# [TASK GOAL]
All of the records shown below need to be copied with no differences.

[Dataset records]
^^^^

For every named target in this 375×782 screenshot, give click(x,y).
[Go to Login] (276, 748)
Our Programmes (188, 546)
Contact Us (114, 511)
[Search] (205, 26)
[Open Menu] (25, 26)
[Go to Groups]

^^^^

# [YOUR SOLUTION]
For every named target in this 375×782 screenshot, give click(x,y).
[Go to Login] (276, 748)
Our Programmes (188, 546)
Contact Us (114, 511)
[Search] (205, 26)
[Open Menu] (25, 26)
[Go to Groups]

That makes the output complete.